Chris Murphy – Red Mountain Blues
The Americana artist and violin virtuoso Chris Murphy has carved out an impressive niche as one of the best interpreters of traditional folk and bluegrass on the scene today. Other strains of Americana, like gospel and blues, make occasional appearances in his self-penned material, but Murphy is predominantly rooted in the rustic Appalachian sounds of classic bluegrass. His songwriting subject matter never strictly confines itself to rural themes but, instead, mixes them freely with contemporary settings. There are a number of songs on the album that are outright nods to popular music’s distant past, but Murphy’s reach gracefully encompasses all of these disparate elements into a seamless whole.
His fidelity to the past is on full display with the album’s first song. The title track is a lightly rambunctious instrumental ripped straight from the past and given vibrant new life thanks to his inventive talents as an arrangement and the sheer irrepressible glee in his playing and those around him. “Dirt Time” is Red Mountain Blues first lyrically driven number and weaves traditional imagery with a very idiosyncratic humor that helps the song stand out. While Murphy and his collaborators are expert at invoking the past with entertaining skill, even the numbers on Red Mountain Blues that smack of outright tribute are distinguished by Murphy’s facility for transmuting those influences into something altogether his own. The brilliantly conceived musings of the song “Kitchen Girl” is a perfect example. While the idea behind the song isn’t particularly original, Murphy’s performance alongside guest star Tim O’Brien and his deft lyrics bring this tale of a slightly bedraggled girl to vivid life. Here, as elsewhere, the instruments are rendered with exquisite clarity while never feeling drained of their warmth.

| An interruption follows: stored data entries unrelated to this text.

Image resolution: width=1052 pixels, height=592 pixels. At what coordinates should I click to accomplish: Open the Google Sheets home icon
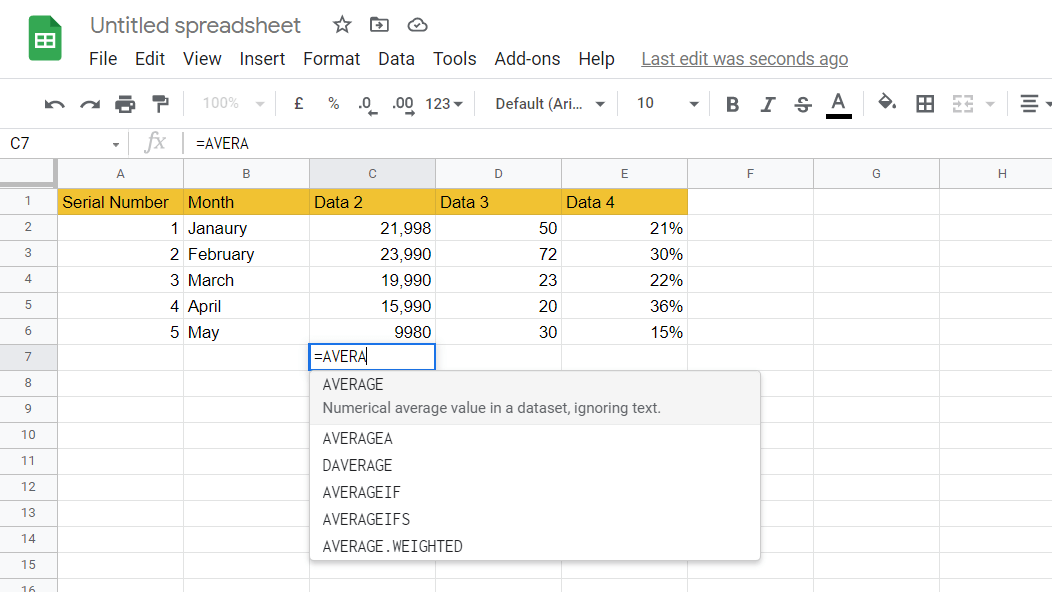click(45, 40)
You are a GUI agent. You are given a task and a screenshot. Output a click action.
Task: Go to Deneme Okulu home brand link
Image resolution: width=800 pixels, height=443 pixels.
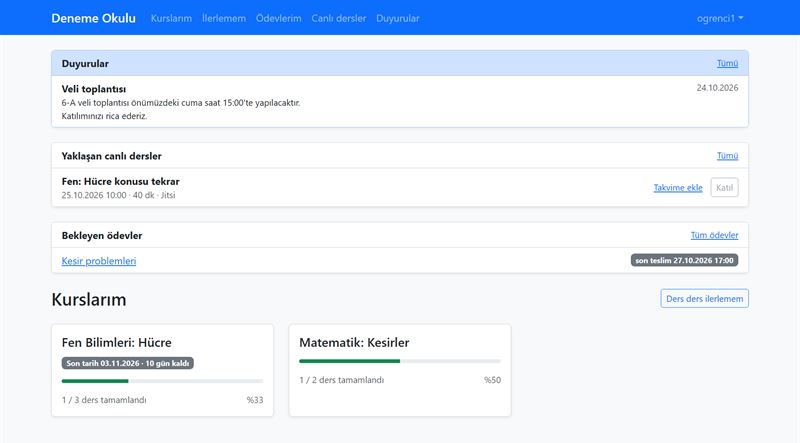coord(93,18)
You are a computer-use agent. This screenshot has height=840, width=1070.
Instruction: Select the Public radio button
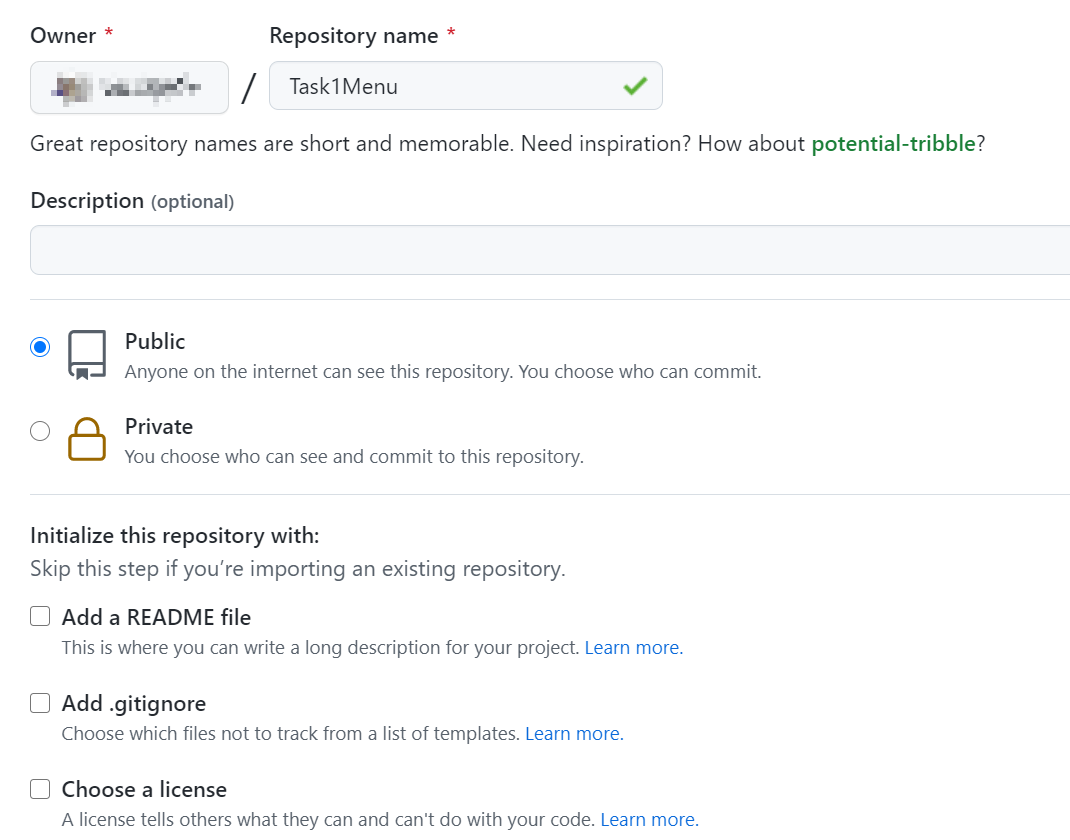[x=40, y=347]
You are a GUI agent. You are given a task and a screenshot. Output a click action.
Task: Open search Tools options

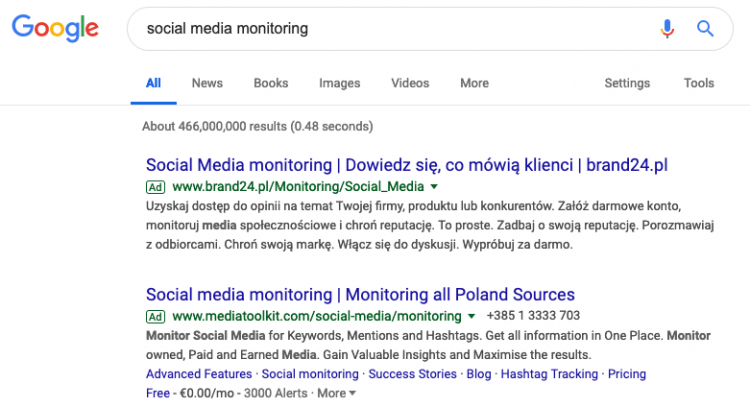pyautogui.click(x=699, y=83)
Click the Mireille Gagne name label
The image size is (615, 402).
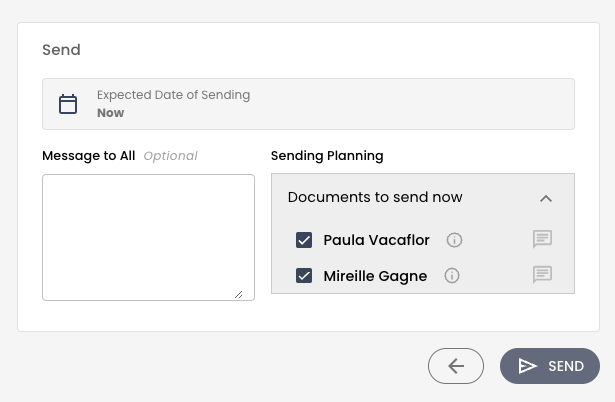pyautogui.click(x=375, y=276)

The second half of the album has a lighter outlook, overall, than the first half thanks to the inclusion of songs like “Dry County” and “Meet Me Tonight”. The first serves up some more of Murphy’s storytelling skills in a crackling, full-on bluegrass vehicle that satisfies listeners by hitting all the expected reference points while still never sounding imitative or as if it is pandering to the listener’s simpler ideas about bluegrass. The second is equally playful and geared more in the direction of a love song. Murphy’s plaintive and uncalculated delivery elevates this past the level of being a mere throwaway. The haunting lyricism and considered pace of “Johnson County” comes at an ideal place in the album’s sequencing and, despite its instrumental basis, breathes deeply with a beautiful and very vocal melody. The album’s final cut, “The Lord Will Provide”, is an impressive instrumental with deceptive emotional range. Much like other songs on the album, “The Lord Will Provide” moves with considerable internal energy, but there’s an added melancholic subtext that enriches the song and gives it a surprising surplus of gravitas.
This is a deeply rewarding work that will appeal to a cross section of listeners. The melodies give each of the album’s fourteen songs instant accessibility without ever sounding too samey and the lyrical content has a wide vision rather than confining itself to rehashing tired tropes from the genre.